Table 1 Summary of the presented pulse compression experiments.

In addition to the characterization of the pulses, an M2 measurement in accordance to the ISO Standard 11146 was performed. The M2 factor in horizontal direction was \({M}_{h}^{2}=1.2\) and clearly better than that in vertical direction \({M}_{v}^{2}=1.6\) (Fig. 2(c)). This is attributed to spatial walk-off in the birefringent crystals. Nevertheless, the beam can be focused well as Fig. 2(d) shows. Most remarkable, no self-diffraction rings like observed in positive n 2-based spectral broadening28 were detected.

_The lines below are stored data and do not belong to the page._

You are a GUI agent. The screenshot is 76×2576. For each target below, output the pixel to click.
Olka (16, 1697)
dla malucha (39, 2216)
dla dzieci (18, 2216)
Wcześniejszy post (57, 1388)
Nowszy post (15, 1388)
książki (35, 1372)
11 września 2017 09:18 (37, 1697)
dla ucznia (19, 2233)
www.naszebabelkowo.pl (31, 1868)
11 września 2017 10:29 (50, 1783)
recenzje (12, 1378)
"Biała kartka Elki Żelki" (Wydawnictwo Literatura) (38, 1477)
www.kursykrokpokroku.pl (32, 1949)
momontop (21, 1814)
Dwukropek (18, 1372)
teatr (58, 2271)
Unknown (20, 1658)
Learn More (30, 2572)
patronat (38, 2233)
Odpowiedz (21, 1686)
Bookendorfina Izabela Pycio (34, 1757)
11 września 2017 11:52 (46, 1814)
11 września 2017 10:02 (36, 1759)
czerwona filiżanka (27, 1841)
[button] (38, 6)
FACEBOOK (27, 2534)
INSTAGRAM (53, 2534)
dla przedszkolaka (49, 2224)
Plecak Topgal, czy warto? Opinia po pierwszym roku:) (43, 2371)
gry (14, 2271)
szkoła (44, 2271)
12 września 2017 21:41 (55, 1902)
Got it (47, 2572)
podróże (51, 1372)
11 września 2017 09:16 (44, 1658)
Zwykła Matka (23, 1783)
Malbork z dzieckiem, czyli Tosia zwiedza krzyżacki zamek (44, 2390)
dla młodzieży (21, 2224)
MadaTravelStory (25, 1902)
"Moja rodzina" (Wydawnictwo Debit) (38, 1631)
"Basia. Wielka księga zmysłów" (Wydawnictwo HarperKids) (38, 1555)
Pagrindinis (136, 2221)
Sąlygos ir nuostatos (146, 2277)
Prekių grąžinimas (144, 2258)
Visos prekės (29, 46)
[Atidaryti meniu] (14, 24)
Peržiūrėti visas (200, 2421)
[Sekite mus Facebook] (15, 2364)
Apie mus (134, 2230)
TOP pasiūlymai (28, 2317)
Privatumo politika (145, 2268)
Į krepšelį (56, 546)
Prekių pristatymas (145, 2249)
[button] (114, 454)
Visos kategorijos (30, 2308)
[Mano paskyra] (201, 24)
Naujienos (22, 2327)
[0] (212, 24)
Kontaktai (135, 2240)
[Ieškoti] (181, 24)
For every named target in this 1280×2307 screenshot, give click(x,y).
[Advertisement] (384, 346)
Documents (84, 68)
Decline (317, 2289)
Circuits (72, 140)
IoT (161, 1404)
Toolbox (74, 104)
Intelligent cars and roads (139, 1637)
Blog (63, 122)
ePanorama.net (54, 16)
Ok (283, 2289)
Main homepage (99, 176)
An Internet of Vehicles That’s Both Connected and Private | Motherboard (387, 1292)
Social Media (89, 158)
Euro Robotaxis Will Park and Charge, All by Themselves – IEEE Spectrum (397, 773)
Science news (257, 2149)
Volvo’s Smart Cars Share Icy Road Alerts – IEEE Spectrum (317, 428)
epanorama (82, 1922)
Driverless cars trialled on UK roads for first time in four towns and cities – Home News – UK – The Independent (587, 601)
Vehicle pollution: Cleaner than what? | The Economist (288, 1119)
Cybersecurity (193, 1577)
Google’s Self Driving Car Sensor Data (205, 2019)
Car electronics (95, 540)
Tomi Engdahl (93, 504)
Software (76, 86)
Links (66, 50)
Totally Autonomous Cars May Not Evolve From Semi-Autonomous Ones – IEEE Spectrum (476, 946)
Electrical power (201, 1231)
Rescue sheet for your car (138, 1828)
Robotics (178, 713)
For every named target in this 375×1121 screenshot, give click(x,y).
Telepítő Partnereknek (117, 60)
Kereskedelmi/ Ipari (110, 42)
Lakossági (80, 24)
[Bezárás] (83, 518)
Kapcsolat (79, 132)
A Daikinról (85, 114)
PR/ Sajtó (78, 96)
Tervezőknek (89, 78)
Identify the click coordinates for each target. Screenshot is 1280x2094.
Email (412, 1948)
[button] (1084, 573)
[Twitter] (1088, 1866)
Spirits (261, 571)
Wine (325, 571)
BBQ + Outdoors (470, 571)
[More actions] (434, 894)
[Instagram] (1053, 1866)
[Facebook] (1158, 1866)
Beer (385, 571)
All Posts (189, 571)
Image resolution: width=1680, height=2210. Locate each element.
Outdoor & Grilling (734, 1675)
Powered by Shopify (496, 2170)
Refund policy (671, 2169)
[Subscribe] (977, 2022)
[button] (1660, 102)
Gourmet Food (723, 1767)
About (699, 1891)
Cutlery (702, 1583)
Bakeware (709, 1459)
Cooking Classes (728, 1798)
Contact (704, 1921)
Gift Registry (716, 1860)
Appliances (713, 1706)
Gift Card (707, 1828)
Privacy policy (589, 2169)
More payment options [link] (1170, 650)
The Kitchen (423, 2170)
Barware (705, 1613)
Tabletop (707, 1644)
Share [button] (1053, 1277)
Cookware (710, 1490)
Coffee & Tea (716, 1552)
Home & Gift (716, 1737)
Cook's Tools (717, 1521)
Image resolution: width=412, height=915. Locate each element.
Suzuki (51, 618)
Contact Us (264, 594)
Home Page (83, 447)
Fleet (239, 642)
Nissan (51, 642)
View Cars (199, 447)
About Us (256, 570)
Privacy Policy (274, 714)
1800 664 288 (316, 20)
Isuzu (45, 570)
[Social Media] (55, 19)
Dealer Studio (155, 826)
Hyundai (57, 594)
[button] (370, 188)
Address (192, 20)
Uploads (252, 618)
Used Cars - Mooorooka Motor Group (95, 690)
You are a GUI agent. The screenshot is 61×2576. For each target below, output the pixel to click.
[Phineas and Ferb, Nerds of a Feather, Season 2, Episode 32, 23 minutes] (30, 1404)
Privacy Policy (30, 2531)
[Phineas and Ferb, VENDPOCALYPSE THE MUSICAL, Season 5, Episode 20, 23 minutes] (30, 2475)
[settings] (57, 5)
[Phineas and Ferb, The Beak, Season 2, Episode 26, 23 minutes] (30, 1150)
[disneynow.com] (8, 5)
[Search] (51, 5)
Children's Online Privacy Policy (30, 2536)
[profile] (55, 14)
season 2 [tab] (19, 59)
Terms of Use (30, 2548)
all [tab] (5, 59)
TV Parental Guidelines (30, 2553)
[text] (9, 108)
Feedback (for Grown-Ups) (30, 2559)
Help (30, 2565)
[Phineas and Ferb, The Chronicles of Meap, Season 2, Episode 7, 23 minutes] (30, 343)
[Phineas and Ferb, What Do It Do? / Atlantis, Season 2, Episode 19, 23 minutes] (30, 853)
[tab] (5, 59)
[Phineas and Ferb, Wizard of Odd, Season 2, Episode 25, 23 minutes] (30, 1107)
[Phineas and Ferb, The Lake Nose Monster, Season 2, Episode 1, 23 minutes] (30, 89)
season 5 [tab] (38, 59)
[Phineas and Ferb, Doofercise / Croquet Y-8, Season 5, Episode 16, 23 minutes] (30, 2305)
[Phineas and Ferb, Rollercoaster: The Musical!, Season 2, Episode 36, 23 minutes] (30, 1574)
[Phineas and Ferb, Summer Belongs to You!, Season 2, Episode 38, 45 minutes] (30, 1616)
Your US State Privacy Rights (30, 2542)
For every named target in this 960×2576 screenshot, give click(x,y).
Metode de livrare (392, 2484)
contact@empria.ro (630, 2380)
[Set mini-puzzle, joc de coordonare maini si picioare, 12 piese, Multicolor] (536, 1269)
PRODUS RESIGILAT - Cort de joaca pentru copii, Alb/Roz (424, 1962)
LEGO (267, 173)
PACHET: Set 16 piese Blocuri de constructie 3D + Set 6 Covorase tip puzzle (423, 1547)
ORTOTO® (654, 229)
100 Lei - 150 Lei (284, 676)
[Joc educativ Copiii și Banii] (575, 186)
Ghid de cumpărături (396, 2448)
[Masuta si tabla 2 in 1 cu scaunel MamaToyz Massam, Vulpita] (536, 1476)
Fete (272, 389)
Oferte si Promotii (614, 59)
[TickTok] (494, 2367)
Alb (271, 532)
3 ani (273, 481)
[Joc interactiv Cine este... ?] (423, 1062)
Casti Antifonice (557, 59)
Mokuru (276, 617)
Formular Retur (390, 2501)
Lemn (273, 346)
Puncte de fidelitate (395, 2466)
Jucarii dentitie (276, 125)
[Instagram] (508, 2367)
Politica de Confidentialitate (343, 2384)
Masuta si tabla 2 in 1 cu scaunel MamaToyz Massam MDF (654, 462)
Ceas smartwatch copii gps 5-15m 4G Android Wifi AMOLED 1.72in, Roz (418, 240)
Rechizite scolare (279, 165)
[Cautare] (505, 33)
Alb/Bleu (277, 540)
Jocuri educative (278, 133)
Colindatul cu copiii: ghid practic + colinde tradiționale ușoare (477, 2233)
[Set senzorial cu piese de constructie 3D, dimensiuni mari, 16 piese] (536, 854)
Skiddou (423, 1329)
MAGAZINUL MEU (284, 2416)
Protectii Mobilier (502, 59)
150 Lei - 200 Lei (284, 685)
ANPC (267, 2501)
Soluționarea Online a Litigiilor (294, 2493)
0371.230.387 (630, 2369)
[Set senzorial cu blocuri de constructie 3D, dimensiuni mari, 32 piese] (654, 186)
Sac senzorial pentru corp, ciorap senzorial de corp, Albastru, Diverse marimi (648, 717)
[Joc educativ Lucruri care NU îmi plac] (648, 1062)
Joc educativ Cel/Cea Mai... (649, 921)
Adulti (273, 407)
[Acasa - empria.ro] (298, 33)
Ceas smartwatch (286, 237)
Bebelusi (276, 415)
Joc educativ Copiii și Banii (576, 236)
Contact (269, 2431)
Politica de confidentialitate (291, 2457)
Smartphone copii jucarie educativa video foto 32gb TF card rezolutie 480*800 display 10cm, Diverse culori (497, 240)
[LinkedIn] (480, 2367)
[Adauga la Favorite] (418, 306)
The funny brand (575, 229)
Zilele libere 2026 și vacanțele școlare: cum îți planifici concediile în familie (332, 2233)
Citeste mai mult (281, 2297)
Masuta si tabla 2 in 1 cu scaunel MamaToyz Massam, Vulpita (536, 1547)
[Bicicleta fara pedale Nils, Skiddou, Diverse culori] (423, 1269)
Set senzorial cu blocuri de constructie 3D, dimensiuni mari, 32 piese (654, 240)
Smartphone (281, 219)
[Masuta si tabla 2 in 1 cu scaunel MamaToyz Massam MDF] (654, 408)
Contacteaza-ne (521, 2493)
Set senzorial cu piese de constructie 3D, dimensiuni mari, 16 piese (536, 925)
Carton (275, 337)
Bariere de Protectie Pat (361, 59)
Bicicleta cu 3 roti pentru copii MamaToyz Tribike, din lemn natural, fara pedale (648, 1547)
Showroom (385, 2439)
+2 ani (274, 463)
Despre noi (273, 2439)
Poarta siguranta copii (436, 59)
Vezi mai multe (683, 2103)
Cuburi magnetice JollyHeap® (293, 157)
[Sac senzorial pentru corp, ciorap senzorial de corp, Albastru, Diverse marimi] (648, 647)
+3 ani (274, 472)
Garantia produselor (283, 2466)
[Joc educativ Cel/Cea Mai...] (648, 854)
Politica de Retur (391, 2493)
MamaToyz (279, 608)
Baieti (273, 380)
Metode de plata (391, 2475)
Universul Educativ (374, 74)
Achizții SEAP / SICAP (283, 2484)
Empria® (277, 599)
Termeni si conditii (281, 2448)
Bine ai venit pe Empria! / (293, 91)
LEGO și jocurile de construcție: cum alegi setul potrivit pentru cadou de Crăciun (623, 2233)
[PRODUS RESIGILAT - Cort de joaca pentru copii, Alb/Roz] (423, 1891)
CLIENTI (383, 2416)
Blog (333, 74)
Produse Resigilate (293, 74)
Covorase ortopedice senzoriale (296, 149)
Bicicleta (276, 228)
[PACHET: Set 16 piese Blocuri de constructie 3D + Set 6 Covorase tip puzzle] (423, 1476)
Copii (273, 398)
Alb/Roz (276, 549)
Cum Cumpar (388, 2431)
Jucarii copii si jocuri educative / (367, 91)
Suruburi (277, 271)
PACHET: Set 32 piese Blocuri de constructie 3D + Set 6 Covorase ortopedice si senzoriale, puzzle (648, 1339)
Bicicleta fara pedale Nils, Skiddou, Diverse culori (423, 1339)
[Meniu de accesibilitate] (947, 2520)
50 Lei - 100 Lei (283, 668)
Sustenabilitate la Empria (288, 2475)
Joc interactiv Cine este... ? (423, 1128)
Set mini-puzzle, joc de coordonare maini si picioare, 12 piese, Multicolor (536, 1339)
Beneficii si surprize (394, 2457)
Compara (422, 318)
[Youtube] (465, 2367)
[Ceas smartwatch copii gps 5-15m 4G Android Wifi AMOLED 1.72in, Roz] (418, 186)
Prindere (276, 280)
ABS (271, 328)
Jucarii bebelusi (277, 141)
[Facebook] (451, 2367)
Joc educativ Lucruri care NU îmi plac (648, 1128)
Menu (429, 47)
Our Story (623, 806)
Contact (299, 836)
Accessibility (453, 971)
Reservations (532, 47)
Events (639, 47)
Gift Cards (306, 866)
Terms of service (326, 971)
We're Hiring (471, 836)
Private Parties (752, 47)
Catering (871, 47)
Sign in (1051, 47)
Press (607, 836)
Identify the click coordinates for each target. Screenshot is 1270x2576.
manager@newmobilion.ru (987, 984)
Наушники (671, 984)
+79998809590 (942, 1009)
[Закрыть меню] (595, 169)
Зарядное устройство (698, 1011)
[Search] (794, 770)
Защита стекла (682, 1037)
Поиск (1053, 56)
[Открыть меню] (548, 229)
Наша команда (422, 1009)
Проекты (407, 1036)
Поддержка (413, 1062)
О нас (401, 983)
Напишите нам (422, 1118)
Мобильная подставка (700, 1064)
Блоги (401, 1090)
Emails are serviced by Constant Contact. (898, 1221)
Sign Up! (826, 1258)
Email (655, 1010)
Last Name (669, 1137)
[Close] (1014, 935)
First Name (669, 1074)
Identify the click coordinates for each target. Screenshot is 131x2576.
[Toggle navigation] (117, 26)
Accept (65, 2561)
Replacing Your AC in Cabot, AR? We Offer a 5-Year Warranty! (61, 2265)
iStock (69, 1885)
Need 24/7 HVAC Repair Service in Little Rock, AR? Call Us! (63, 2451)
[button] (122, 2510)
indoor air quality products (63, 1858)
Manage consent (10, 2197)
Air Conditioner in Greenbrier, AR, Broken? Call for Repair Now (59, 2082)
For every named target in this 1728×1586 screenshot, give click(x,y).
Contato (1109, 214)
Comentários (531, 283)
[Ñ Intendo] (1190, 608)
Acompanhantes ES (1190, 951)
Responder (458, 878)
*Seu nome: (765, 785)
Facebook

Simulations investigating spatial properties

In ref. 28 simulations showed that firstly, spatial beam inhomogeneity increases with peak power if a material’s critical power is exceeded. Secondly, compensating self-focusing by Gaussian beam divergence leads to an even stronger inhomogeneity of the spectral broadening across the beam diameter. Only a fraction of the beam is trapped in a region of high intensity where self-phase modulation (SPM) happens, while most of the light is not captured and hence does not undergo spectral broadening. This effect is illustrated by means of a crude model, adapted from R.Y. Chiao et al.32, 33, which is presented as supplement 3. If, by contrast, a combination of self-defocusing and Gaussian beam convergence is applied, it is expected that the effect can be reversed, i.e. that the beam gets homogeneously broadened.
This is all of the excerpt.